Bellocq has been doing cartoons for years, just like his famous father, Pierre “Peb” Bellocq. But while Peb has done several murals–at Aqueduct, Gallagher's Steakhouse, Belmont Park, Churchill Downs, and more–this would be Remi's first. And living up to his famous father's standards figured to be tough.
“As a kid I painted,” he said. “My dad would have us paint watercolors at the beach. We'd go to the Jersey Shore and he'd say, `Okay, paint what you see.' But I never took any classes or anything. He taught me how to mix colors and work with oils and acrylics. The funny thing is that when I was in school and I wanted to take an art class as an elective, he said, `Well…no. I don't know your teachers, but all you're going to do is learn bad habits. Just paint what's natural.'”
When he asked his father for advice on painting the mural, Peb told him, “Start on the left. Work your way to the right.

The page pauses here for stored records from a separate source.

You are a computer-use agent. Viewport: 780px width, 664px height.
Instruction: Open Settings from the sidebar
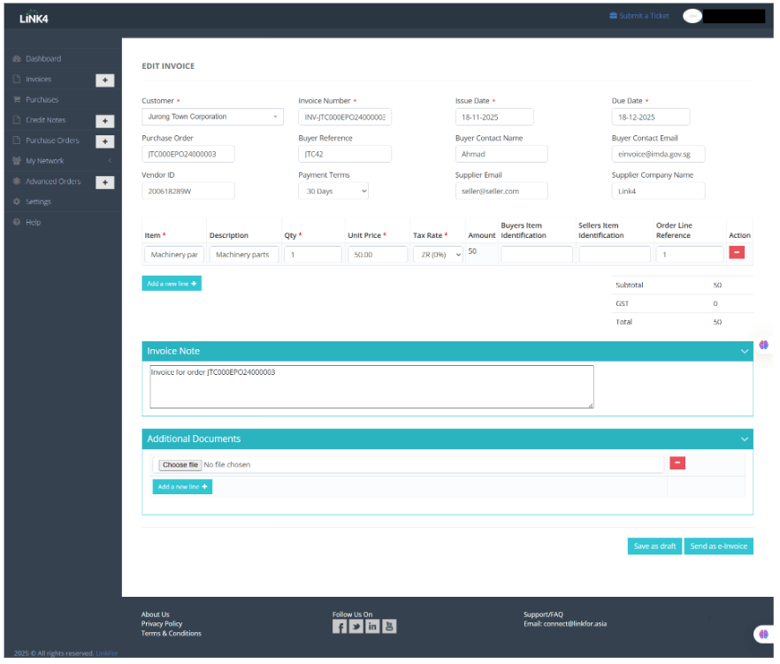(x=38, y=202)
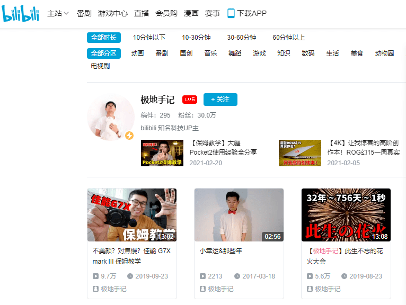Viewport: 406px width, 305px height.
Task: Follow 极地手记 with the 关注 button
Action: [x=220, y=100]
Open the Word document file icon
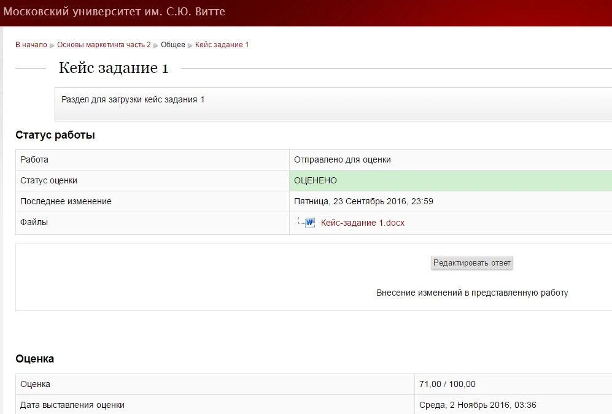Viewport: 612px width, 414px height. click(310, 223)
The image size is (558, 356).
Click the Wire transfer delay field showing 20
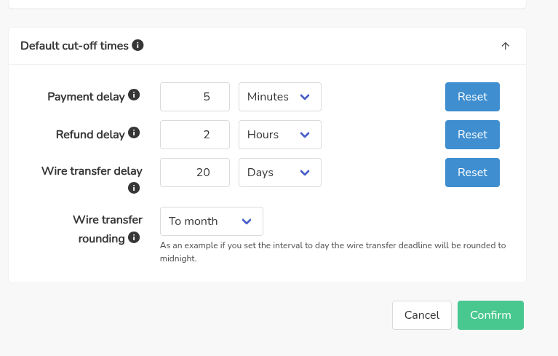coord(195,173)
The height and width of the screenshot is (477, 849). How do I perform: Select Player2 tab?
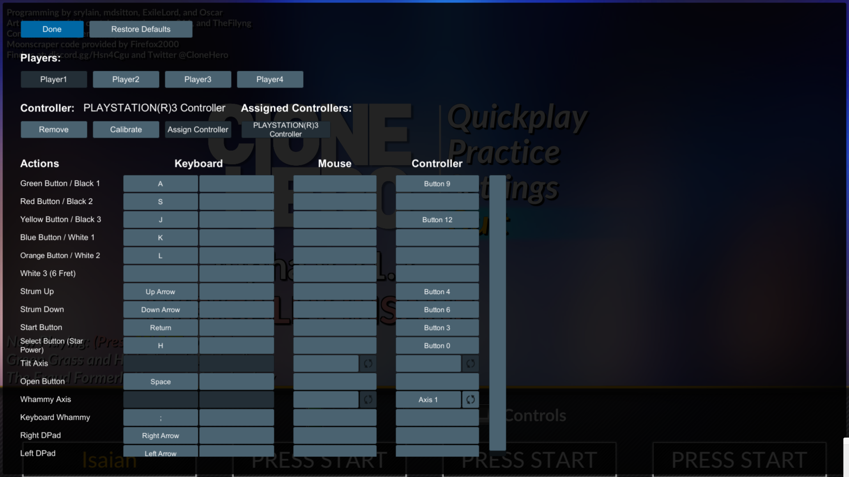(125, 79)
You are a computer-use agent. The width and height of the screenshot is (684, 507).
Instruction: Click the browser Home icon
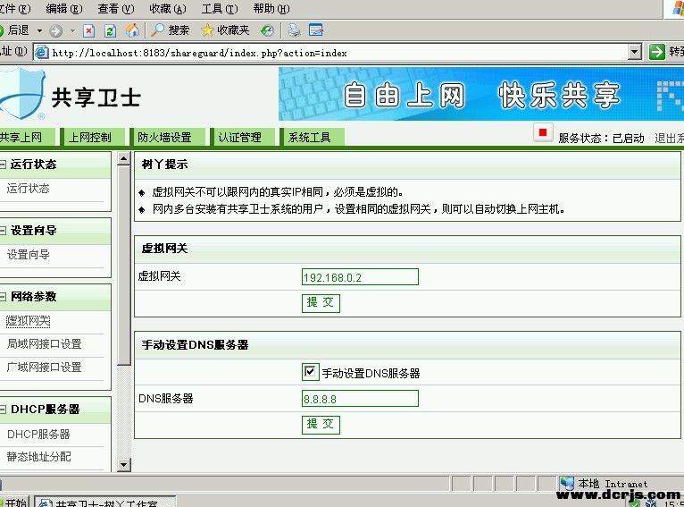pyautogui.click(x=132, y=30)
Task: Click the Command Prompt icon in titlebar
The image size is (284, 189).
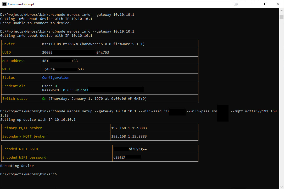Action: [x=4, y=4]
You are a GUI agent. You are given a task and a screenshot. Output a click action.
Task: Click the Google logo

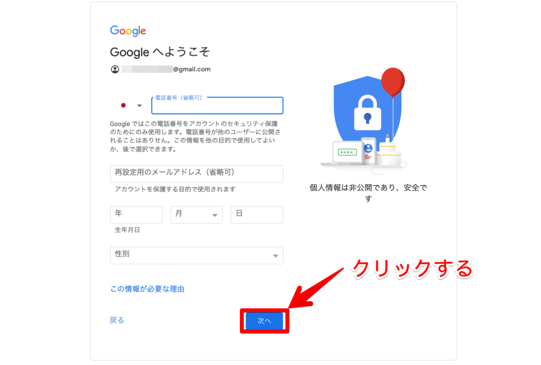click(x=128, y=31)
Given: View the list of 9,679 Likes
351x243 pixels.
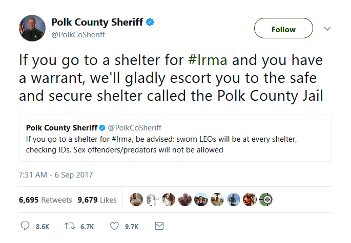Looking at the screenshot, I should [x=97, y=200].
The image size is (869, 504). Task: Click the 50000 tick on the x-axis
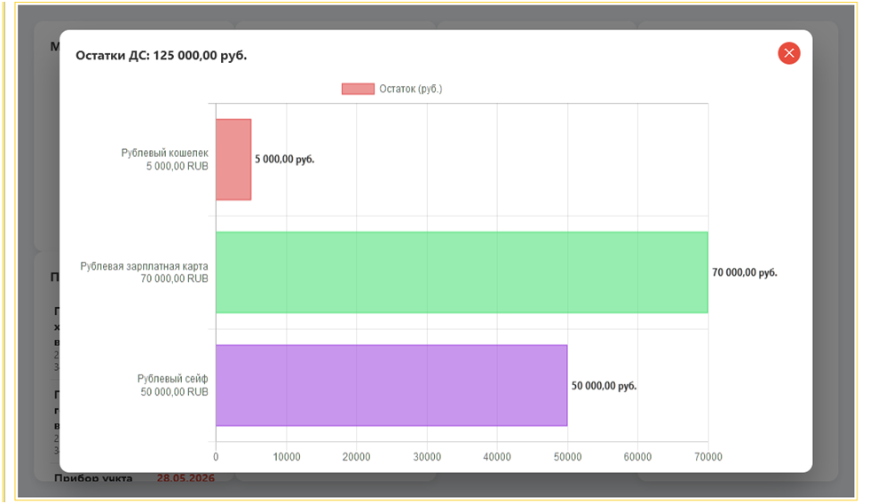[567, 457]
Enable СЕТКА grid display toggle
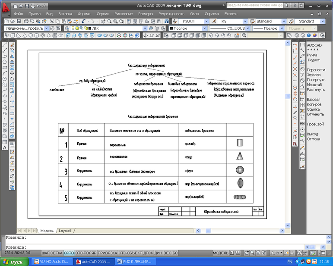The width and height of the screenshot is (333, 266). point(57,253)
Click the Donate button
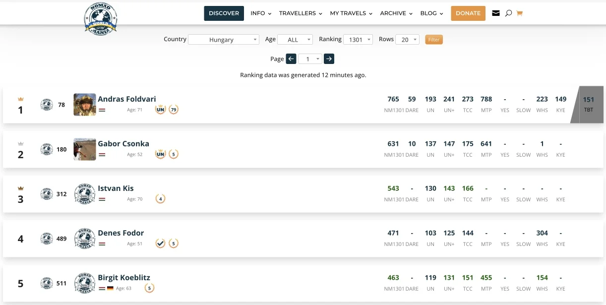Viewport: 606px width, 305px height. [x=468, y=13]
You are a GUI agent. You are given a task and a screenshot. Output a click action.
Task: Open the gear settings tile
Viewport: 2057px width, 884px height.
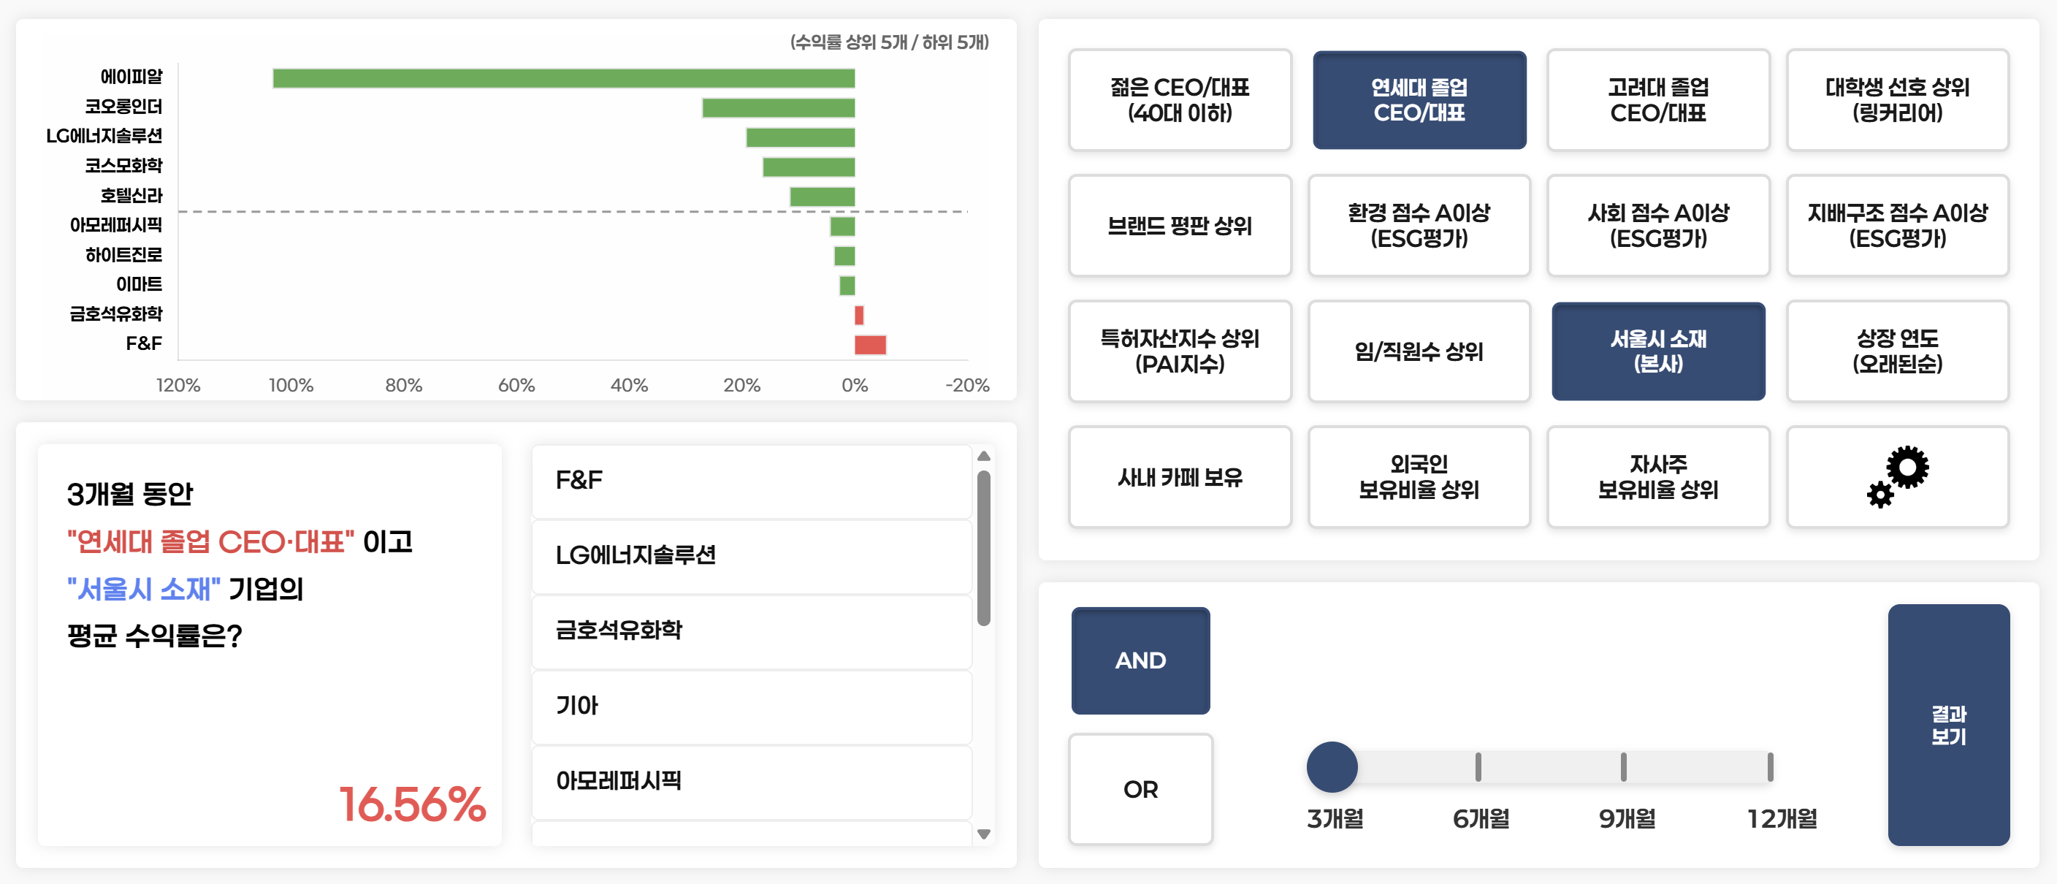tap(1896, 477)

Cover all the white space.”
“His humor is still intact at 95,” Remi observed.
It wasn't long before he developed an even deeper appreciation for the work his father had done.
The wall is five feet high by 11 feet wide, and is painted in acrylic paint.
“The difference between this and working smaller with watercolors and pen and ink is that it's a different medium,” he said, standing in front of the mural in his painting apron. “So you have to kind of work somewhat quickly. The paints dry out, and then if you've got a mix of a color that you're happy with, trying to get it exactly the same two days later when you're going back over it is hard. I realize now all the little tricks that my dad had. When he painted the murals at Churchill Downs and Belmont, he would go to the store and get all the egg cartons he could get, because then he could mix small amounts and then kind match it like that, as opposed to trying to do too much at once. And the funniest thing was that when I started it, I had no idea how far paint would go. So I started on the sky and I'm sitting there with my brush and painting and I'm going, like, `I'm such an idiot.' I mixed my own light blue, didn't have enough, and realized it would never match. So I ran to the True Value hardware store around the corner and bought enough to cover it. Then when I did the dirt track, I did the same thing.”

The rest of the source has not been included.